Delayed death phenotypes monitored using JC-1 on synchronized P. falciparum FCR3 cultures exposed to chloroquine and the phospholipid pathway inhibitors prototype drug. P. falciparum FCR3 culture (5% hematocrit and 0.1 starting parasitaemia) were exposed to 7.82 nM chloroquine and the phospholipid pathway inhibitors prototype drugs (2.25 nM albitiazolium and 0.6 nM G25). After two hours of contact with the drugs, cell were washed and resuspended in drug-free fresh complete medium. JC-1 staining was then used to monitor parasite viability over the course of at least 3 cycles to detect any delayed drug effects. The results are expressed as means ± SEM (n = 3). Exposure of a ring culture to the IC50 of chloroquine for 2 h has no delayed effect but acts on trophozoites and schizonts during the first cycle as expected (blue line), but exposure of the same ring culture to the IC50 of G25 and albitiazolium for only 2 hours results in a potent delayed death effect, which for G25 reaches 100% within the second parasite cycle (red line) and for albitiazolium probably within beyond the third (green line) cycle.

Conclusions

The JC-1 staining approach is a versatile methodology that can be used to assess parasite viability during the adaptation of field samples to culture and during drug treatment. On-going efforts aimed at establishing P. vivax blood stage cultures will particularly benefit from the use of the described method. In particular, this methodology appears to be more accurate and reliable than Giemsa staining of fixed parasites, which rarely gives clear quantitative evidence of whether a parasite culture is in good shape or not.

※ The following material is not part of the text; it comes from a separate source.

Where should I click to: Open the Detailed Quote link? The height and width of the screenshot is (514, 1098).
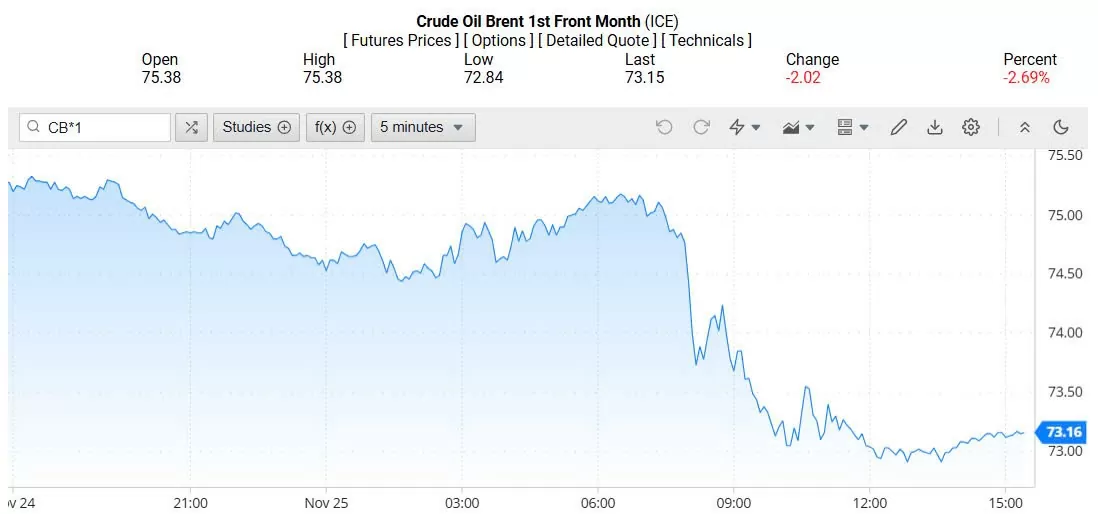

In the context of the assessment of a compound’s anti-malarial potency, this methodology offers reproducible, robust results comparable to established methods such as the LDH IC50 test, while being in general more accurate. Furthermore, a live stain such as JC-1 offers the possibility to follow compounds overtime, thus opening the way to the assessment of delayed death drug phenotype.

Abbreviations

CQ: Chloroquine; ARTE: Artemisinin; ATQ: Atovaquone; IC50: Half maximal inhibitory concentration; pLDH: Plasmodium lactate dehydrogenase.

Competing interests

The authors declare that they have no competing interests.

Authors’ contributions

EP and CK designed the research; DvdI and EP performed the research; HV contributed reagents; EP and CK analysed the data and wrote the manuscript. All authors read and approved the final manuscript.

Supplementary Material

Additional file 1

P. falciparum and P. knowlesi parasites stained with the mitochondrial dyes TMRE and Mitotrack. The mitochondrial dye TMRE and Mitortrack appear to give rise to a very aspecific, diffused signal when compared to a well defined signal of the potential-sensitive mitochondrial dye JC-1 (Figures 1, 2, 3). Both TMRE and Mitotrack appear to stain vacuoles and the cytoplasm of the parasites. This raises the question on whether they are indeed labelling specifically the parasites’ mitochondria.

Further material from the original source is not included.